▸ **Required work**
If a line below contains the string "will", return that line.

▸ **Listed entries**
■ ■ ■
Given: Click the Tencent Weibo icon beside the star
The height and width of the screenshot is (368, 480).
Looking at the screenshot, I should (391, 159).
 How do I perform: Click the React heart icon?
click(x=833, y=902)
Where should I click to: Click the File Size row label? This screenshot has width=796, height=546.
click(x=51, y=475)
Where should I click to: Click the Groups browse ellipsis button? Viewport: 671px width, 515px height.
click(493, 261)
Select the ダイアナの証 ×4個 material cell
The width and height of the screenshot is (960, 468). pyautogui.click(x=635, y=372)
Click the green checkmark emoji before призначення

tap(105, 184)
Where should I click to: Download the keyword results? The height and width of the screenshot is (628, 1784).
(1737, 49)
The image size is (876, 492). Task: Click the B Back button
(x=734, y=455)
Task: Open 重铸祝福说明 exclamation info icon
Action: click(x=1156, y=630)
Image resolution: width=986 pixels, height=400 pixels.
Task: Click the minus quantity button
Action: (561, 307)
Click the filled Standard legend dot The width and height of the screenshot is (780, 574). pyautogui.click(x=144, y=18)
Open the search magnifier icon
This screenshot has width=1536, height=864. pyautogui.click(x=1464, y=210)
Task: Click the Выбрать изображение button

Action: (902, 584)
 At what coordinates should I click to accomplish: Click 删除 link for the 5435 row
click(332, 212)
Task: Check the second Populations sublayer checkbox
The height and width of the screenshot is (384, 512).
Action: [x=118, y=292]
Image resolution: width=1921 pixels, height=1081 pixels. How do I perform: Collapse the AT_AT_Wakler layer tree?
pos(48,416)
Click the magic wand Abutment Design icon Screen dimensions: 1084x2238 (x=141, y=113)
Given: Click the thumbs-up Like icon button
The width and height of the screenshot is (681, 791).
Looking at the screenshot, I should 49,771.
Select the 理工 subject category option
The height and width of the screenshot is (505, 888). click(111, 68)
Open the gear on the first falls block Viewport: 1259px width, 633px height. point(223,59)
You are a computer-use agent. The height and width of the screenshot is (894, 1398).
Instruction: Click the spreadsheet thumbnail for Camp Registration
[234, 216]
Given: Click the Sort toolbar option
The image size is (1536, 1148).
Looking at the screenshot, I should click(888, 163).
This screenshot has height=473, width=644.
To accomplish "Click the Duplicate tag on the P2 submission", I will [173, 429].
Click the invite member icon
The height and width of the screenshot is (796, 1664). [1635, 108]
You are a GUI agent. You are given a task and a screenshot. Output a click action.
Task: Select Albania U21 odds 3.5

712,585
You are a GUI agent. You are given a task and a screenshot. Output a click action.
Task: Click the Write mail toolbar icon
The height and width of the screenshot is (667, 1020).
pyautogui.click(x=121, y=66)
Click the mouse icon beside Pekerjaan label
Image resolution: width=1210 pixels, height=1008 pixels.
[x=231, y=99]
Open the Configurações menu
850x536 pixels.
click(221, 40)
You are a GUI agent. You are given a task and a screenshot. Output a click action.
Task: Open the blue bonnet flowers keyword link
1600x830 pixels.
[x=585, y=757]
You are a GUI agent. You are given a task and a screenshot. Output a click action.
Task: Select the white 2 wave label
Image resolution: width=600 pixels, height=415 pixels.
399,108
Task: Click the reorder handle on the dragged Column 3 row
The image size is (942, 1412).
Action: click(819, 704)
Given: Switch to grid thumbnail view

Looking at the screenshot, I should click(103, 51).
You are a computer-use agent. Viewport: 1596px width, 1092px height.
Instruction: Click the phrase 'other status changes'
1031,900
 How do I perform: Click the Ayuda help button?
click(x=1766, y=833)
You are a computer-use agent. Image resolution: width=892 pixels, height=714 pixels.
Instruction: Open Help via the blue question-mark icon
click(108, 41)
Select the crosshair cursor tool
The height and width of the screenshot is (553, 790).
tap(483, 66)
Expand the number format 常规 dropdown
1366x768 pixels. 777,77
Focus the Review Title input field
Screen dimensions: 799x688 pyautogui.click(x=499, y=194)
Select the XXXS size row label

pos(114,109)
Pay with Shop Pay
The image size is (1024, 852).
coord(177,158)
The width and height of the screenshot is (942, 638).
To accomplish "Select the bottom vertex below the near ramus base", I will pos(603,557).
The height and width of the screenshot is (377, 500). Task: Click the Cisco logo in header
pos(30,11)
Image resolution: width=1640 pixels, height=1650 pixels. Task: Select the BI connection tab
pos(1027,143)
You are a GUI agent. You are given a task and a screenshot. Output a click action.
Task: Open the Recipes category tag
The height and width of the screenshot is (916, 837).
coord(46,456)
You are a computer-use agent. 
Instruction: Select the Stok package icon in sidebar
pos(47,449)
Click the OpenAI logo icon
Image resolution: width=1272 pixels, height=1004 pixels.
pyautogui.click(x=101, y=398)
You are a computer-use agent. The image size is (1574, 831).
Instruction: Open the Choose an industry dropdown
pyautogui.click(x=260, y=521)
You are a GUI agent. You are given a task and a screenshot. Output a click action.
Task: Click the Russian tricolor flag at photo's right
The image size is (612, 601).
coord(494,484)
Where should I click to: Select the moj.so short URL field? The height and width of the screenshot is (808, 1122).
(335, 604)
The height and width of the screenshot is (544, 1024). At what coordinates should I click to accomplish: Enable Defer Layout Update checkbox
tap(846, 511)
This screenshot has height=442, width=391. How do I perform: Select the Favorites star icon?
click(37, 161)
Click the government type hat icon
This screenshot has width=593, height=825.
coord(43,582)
■ ■ ■
▸ **Solution to this task**
To accomplish "Click the Duplicate tag on the P2 submission", I will [173, 429].
To accomplish "Select the bottom vertex below the near ramus base", I will pos(603,557).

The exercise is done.